The Financial Stability Oversight Council has removed crypto from its list of systemic financial threats in its 2025 annual report. This is a dramatic regulatory shift attributable to the transformation happening under the Trump administration.
The 86-page document, approved December 11, eliminates the dire warnings about digital assets that dominated previous years, instead emphasizing responsible growth and regulatory clarity for the sector.
The council now describes digital assets as facilitating secure, efficient transactions through distributed ledger technology rather than framing them as destabilizing forces.
This year’s report acknowledges crypto’s role in innovation and economic development, while noting that recent legislative progress has addressed many of the concerns that previously existed.
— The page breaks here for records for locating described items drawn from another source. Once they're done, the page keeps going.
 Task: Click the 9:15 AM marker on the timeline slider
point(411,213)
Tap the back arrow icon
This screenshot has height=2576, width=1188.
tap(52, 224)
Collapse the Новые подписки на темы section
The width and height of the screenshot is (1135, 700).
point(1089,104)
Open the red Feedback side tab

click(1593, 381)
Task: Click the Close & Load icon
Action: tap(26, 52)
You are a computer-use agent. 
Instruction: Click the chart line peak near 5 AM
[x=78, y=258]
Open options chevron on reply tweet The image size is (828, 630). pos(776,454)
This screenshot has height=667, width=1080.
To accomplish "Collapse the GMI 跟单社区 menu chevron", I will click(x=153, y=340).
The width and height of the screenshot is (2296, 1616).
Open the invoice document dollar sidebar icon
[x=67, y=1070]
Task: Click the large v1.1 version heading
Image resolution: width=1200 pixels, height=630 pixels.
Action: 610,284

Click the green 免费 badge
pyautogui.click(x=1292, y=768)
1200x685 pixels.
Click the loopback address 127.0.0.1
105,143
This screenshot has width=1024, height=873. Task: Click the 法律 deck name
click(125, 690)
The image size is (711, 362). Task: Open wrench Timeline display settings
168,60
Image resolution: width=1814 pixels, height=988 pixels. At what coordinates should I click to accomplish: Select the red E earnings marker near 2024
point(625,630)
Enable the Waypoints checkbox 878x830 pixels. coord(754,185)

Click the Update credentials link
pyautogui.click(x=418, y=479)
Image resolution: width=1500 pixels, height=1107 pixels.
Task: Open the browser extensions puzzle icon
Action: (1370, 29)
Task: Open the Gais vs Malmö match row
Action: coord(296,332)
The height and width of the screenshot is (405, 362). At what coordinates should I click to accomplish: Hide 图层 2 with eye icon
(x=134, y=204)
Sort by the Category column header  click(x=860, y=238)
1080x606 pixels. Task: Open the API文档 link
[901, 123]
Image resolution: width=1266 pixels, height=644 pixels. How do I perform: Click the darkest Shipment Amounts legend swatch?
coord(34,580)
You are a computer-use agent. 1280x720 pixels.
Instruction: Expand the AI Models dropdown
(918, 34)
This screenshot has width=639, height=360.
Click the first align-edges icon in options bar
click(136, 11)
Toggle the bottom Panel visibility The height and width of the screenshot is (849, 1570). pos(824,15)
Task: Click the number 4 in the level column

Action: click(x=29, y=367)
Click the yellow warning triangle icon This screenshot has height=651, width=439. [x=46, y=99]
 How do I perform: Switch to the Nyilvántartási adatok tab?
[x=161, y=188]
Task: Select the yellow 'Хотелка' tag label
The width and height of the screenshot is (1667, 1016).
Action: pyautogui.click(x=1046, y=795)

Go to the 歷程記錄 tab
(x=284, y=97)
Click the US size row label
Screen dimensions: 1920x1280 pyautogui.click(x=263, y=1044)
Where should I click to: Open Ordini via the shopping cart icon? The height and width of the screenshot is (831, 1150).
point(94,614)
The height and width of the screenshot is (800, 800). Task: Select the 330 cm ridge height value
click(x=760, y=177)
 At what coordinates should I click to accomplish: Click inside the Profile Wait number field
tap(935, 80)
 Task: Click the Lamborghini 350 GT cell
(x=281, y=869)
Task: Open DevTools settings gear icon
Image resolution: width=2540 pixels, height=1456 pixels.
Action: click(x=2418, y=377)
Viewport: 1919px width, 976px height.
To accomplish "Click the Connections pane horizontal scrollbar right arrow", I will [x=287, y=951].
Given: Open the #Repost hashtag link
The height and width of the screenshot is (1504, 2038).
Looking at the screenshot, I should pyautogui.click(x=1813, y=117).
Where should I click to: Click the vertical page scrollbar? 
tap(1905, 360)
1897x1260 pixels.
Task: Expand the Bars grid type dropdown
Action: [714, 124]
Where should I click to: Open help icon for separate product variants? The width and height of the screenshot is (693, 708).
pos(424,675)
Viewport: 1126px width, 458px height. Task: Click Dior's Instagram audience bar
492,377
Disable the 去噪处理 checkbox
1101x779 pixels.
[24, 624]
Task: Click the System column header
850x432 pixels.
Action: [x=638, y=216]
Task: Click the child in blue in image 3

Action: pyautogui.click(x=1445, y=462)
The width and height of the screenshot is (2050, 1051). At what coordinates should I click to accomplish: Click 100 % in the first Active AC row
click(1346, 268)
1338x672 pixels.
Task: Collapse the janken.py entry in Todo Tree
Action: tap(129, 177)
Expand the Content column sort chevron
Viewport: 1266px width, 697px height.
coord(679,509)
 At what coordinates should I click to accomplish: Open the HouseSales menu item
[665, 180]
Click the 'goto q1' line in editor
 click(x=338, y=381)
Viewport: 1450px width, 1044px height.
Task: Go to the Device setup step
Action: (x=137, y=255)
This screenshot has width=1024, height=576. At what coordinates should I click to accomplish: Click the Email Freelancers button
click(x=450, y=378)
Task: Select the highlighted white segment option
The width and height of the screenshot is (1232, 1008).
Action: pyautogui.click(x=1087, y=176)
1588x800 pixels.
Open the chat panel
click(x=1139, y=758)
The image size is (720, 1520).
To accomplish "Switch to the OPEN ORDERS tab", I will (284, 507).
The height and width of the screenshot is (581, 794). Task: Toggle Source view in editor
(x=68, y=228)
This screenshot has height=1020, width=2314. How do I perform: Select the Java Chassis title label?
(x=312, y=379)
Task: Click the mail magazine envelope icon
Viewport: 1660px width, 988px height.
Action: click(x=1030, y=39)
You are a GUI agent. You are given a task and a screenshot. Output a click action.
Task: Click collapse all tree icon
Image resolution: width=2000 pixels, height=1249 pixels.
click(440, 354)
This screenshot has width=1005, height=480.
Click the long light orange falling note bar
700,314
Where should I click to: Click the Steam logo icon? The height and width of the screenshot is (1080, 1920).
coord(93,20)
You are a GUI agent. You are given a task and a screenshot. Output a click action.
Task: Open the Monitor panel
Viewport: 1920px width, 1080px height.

The FSOC’s latest assessment contrasts sharply with its 2024 report, which warned that stablecoins represented an acute vulnerability to runs absent appropriate risk-management standards.
The legislation requires licensed issuers to maintain reserves in highly liquid assets, such as U.S. Treasuries, and prohibits rehypothecation except for limited purposes. Treasury Secretary Scott Bessent noted in the report that continued use of dollar-denominated stablecoins supports the dollar’s role in international finance.
The transformation stems largely from the passage of the GENIUS Act in July, which established America’s first comprehensive federal framework for payment stablecoins.